• **Excerpt**:
Note the Sergius Narrows chart descriptions: tide ripes, whirlpools, strong currents, swirls, rapids. We get the point!

The boat accelerates as we approach the Narrows going south. We have 2 to 3 knots of current in our favor and hit 11+ knots over the ground, with still 30 minutes to go before slack tide! The channel has been dredged to 24 feet for ship travel, but this still doesn't let enough water pass, and the tidal waters build up on one side of the narrows creating the fast water and rapids. Lucky for us there is no oncoming traffic and we cruise, rocking and rolling, through the tide ripes, whirlpools, strong currents, swirls, and rapids. Just as we clear, the VHF Radio comes to life as a northbound Alaska Ferry warns oncoming traffic of her intentions to transit the Narrows in 15 minutes. Other vessels will standby while the ship navigates this “no passing” zone.

Sergius Narrows is well-marked but one-way only when a ship transits.

This Alaskan Ferry runs from Sitka northbound via the Narrows. Lookout!

Today's route to Sitka

At last we can relax and enjoy the beautiful Alaskan scenery as we make our way to Sitka. We note many fishing boats going our way and overhear them on the VHF grumbling about the lack of fish. Apparently June's 20+ days of sun and little rain has kept the salmon away from amassing at river mouths, as the rivers are too low for the salmon to make it upstream to their spawning habitat.

Just before noon, we pull into Sitka Harbor's Western Anchorage and call the Harbormaster on VHF. Turns out the fishing fleet is in and there's no dock space. We are told to anchor in the bay. An hour or so later the Harbormaster calls back via cell phone and gives us a slip assignment. We take a break and fill up with diesel, just about 800 gallons worth.

Entering Sitka from the north

We end up with prime dock space just in front of the dock office with an easy walk to the grocery and liquor store. We plan on staying until July 5th, and by then we're sure to be bored with Sitka.

Sitka must be OK: It already has an Olga and a Pat!

Friday, June 26, 2009

#27 – Kake to Baby Bear Bay

Our crew, Commodore Dick and Harriet Squire, arrived yesterday afternoon, June 25th, from LA-Juneau via Tree Top Airlines aka Wings of Alaska. The weather was just OK yesterday so we hung out last night in Kake. Pat created some wonderful crab cakes from the volumes prepared and pulled by Karen and Bill.

• **Requirement 1**: Reproduce the travel log from "Our crew, Commodore" up to and including "Karen and Bill.".

• **Listing**:
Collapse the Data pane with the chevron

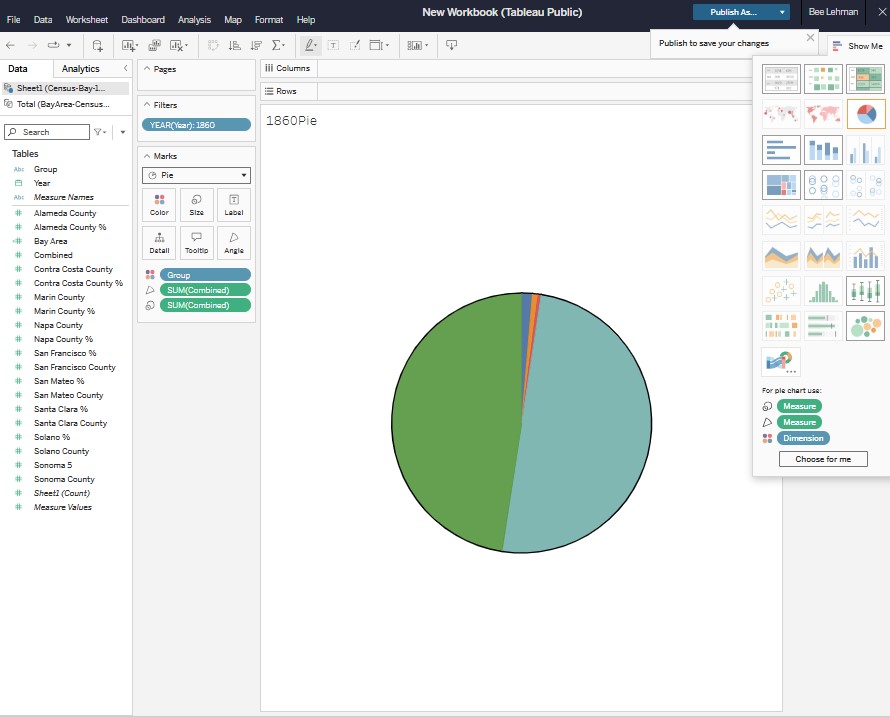coord(126,68)
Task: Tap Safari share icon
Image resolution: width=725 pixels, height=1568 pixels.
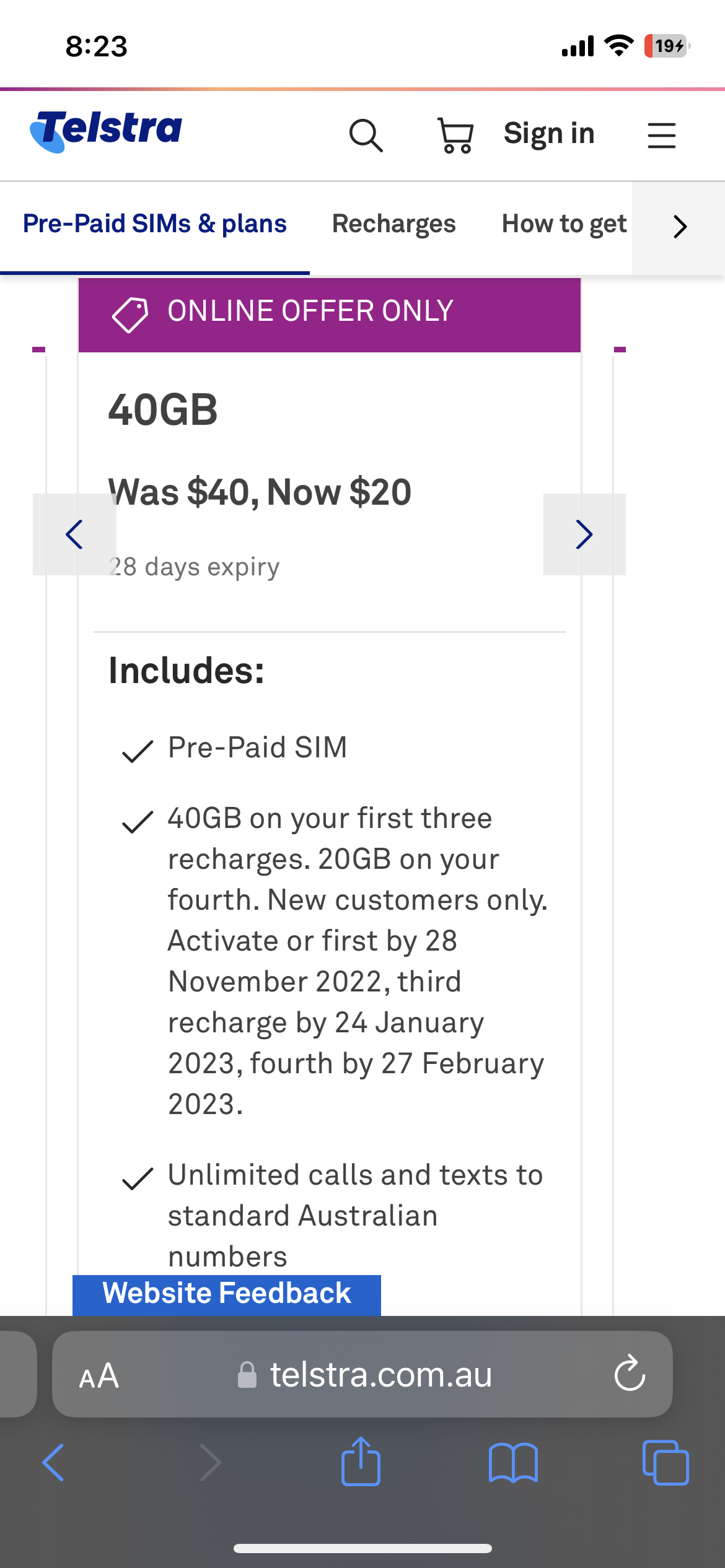Action: 361,1462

• **Requirement 2**: In the records, take the lines from the line with "Task: Tap Safari share icon" up to and including the last line of the records, and write "Press" in place of "Tap" while keeping everything else the same. Give only those lines and leave out the pictures.

• **Result 1**:
Our crew, Commodore Dick and Harriet Squire, arrived yesterday afternoon, June 25th, from LA-Juneau via Tree Top Airlines aka Wings of Alaska. The weather was just OK yesterday so we hung out last night in Kake. Pat created some wonderful crab cakes from the volumes prepared and pulled by Karen and Bill.

• **Result 2**:
Task: Press Safari share icon
Image resolution: width=725 pixels, height=1568 pixels.
Action: 361,1462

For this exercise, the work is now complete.